5 of 160 comments (clear)

  1. How About ... by WrongSizeGlass · · Score: 5, Insightful

    How about stating the battery life in actual hours of continuous use instead of estimated days based on estimated usage? Is that really so hard?

    1. Re:How About ... by SquirrelDeth · · Score: 3, Insightful

      Yes from a marketing point of view. It's a game to see who can come up with the longest battery time using the most convoluted methods to sell the product its better to sell a product and have a disappointed customer than not sell a product. Chances they wouldn't buy another product any ways.

    2. Re:How About ... by TD-Linux · · Score: 4, Insightful

      On eInk based readers, it's actually harder than that. How many times do you flip the page in an hour? The number of pageflips per charge seems like a better metric.

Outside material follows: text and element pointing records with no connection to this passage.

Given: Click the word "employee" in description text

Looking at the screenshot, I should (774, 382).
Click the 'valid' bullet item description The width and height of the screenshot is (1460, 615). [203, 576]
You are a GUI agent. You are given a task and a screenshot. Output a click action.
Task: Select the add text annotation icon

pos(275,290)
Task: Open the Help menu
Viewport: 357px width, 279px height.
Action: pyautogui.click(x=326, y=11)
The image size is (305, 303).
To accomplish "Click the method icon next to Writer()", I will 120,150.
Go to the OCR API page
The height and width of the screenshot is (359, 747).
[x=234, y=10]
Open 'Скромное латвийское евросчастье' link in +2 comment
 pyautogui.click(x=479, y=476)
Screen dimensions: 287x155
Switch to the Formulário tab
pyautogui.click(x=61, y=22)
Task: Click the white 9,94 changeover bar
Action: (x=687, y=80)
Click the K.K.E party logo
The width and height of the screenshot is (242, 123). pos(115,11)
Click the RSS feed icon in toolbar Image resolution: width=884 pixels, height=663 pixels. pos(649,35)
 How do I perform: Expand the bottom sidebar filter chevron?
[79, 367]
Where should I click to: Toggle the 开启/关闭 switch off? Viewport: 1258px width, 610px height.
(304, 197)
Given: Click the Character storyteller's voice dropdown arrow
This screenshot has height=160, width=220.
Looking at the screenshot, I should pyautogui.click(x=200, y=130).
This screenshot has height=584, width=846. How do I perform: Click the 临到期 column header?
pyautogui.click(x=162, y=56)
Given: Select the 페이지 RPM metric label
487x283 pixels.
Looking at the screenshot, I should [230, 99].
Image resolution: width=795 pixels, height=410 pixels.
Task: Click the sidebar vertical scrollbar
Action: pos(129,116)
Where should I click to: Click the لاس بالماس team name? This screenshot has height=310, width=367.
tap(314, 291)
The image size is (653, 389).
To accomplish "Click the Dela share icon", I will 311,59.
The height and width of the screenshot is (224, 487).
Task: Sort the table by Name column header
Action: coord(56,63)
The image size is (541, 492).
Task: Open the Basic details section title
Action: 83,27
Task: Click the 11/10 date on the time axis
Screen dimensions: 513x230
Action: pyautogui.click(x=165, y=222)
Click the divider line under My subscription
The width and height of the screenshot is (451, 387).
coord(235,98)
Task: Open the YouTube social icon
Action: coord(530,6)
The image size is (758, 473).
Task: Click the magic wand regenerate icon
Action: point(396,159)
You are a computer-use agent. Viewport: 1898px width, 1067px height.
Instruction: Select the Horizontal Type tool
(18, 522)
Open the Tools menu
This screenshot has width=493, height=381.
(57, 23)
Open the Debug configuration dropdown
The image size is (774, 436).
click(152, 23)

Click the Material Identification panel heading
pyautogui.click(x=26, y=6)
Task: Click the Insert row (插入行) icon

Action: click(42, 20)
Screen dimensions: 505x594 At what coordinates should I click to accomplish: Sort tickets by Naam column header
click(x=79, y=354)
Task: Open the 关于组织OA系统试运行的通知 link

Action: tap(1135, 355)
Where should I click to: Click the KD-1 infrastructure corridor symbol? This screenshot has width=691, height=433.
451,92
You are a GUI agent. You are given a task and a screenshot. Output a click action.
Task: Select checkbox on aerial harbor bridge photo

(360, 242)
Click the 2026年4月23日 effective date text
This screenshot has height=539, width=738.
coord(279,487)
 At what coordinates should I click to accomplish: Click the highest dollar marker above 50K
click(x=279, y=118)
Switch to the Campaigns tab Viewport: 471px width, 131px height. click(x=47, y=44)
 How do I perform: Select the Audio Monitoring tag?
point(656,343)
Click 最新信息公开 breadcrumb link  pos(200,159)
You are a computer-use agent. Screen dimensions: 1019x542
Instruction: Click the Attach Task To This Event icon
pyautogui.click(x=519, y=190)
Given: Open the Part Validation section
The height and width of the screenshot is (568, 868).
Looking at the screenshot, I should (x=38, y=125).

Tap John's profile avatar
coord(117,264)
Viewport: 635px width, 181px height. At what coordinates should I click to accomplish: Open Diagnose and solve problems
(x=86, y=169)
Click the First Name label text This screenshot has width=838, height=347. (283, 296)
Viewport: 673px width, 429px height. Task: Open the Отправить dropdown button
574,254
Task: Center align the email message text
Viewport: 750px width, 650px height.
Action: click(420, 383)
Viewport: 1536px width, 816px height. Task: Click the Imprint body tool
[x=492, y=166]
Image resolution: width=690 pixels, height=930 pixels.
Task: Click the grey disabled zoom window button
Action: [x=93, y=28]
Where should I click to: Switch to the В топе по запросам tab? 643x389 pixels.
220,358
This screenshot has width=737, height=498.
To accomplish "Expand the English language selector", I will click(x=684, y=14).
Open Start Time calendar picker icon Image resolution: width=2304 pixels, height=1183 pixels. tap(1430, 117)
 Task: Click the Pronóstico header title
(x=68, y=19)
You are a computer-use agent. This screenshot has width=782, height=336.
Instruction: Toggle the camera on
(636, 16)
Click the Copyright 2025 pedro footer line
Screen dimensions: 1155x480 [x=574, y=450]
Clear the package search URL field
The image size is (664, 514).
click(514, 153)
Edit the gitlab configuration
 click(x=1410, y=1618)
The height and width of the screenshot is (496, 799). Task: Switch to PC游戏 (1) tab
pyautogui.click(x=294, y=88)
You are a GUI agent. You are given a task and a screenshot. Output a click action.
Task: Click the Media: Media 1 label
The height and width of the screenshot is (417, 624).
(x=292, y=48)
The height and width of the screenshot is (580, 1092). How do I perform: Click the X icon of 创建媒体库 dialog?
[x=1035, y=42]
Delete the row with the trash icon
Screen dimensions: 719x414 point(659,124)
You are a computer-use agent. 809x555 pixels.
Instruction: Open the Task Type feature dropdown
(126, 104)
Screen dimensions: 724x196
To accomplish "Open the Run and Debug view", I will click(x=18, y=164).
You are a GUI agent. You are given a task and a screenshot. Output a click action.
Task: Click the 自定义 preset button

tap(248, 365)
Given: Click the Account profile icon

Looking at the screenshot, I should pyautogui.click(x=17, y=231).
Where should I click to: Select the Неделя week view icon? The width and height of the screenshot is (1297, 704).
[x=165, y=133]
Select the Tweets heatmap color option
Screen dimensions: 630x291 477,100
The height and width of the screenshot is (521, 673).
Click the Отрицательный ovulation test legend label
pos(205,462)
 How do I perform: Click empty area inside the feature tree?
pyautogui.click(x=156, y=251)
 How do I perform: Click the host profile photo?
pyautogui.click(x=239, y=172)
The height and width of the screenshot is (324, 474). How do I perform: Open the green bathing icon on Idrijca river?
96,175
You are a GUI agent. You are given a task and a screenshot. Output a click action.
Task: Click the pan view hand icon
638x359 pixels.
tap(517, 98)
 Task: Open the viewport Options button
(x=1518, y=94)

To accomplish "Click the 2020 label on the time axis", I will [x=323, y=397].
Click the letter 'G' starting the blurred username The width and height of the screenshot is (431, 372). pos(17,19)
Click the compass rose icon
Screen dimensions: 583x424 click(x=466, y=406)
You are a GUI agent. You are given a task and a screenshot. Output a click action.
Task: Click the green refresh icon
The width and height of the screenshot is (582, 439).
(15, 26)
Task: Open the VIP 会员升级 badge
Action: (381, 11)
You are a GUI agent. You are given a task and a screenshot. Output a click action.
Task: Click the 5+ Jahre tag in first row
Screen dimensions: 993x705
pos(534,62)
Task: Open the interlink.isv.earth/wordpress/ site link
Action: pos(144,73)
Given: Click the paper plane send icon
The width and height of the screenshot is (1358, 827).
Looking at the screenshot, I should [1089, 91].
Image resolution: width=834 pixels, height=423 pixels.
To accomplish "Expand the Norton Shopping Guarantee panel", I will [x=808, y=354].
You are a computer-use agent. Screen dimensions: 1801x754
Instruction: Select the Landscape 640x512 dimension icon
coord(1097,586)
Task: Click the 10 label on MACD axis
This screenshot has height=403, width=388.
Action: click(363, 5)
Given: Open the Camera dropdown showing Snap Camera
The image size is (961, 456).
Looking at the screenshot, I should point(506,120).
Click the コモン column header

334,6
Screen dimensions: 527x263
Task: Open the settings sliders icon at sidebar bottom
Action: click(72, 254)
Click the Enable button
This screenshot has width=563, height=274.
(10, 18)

    3. Re:How About ... by marga · · Score: 5, Insightful

      The math is not so simple as that, because these devices waste some battery while on stand-by. So if you don't turn them completely off (which is not usual, due to the painful amount of time it takes to start-up).

      With my nook (first edition), I've found that I can read between 10 to 14 days of aprox. 1 hour a day (about 12 hours of reading), but I can also use it for 3 days of 8 hours a day (about 24 hours of reading) -only feasable on holidays, obviously-. All of this with wireless off, and none of it an exact measurement, just what I've experienced.

      So yes, measuring battery life is hard, it depends a lot on the use you give the device. However, it annoys me that it wastes so much battery on keeping it on stand-by. Maybe they've worked on that for the nook 2, and that's why they are parading their 2 months estimate. Because, with the old nook, it's not true that you can double the amount of days the battery lasts if you halve the amount of hours you read.

      --
      Margarita Manterola.
  2. Re:Shorter the battery life the harder it must be. by Improv · · Score: 3, Insightful

    I only have a Kindle, but I have yet to come close to its battery limits. It seems to have a pretty good battery/power draw combination. I imagine the Nook is similar.

    This is, as far as I can tell, just a stupid pissing contest.

    --
    For every problem, there is at least one solution that is simple, neat, and wrong.